# Exercise details:
Say how many of the lines below include the word "column", and write nothing else.
[Input records Boundary: Start]
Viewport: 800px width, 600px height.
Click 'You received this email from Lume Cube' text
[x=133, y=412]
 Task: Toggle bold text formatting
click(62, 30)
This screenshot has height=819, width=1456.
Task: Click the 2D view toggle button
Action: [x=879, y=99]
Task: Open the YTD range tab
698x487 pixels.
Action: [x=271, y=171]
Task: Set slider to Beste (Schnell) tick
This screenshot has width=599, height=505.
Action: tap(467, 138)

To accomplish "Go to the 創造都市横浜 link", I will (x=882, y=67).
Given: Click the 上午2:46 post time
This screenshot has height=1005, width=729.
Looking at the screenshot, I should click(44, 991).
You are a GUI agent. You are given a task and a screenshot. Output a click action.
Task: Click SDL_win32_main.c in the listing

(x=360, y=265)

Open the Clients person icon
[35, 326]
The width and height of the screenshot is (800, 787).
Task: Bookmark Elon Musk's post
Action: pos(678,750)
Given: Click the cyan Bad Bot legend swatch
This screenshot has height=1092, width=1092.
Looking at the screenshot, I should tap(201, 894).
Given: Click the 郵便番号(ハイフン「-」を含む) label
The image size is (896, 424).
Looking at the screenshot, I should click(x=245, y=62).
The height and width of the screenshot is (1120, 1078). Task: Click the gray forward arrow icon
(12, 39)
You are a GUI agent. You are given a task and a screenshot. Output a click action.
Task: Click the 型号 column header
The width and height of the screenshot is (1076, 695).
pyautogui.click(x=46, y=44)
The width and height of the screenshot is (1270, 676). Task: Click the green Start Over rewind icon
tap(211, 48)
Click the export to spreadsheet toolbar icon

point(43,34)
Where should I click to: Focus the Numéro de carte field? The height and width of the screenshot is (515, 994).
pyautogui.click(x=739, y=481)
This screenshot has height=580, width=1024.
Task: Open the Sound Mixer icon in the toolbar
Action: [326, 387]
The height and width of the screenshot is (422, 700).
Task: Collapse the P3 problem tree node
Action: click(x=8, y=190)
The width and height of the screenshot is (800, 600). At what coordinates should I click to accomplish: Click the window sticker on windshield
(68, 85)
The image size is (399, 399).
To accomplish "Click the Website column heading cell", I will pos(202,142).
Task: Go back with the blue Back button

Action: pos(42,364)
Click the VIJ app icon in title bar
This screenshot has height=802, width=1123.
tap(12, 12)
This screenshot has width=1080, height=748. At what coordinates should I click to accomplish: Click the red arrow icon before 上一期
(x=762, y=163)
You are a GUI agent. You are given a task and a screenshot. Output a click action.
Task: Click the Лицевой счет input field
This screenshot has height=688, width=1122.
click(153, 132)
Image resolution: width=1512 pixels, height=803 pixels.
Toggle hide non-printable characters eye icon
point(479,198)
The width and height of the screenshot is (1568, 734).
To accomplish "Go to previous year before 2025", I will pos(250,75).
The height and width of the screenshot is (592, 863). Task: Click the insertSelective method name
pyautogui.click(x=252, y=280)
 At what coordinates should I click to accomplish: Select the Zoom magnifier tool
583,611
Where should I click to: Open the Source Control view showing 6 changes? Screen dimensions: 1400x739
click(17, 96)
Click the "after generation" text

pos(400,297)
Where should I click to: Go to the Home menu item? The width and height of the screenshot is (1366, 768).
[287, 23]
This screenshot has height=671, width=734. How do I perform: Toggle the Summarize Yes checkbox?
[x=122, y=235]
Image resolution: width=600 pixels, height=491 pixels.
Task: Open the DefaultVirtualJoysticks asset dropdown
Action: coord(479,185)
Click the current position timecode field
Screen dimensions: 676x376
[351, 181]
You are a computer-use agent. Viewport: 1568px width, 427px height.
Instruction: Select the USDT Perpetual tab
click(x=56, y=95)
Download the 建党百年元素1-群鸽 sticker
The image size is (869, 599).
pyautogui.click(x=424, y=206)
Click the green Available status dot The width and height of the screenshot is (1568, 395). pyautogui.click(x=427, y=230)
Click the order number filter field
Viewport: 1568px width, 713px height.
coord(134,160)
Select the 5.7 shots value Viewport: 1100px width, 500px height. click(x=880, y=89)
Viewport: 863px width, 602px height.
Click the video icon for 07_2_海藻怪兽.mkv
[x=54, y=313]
[Input records Boundary: End]
# Output below:
2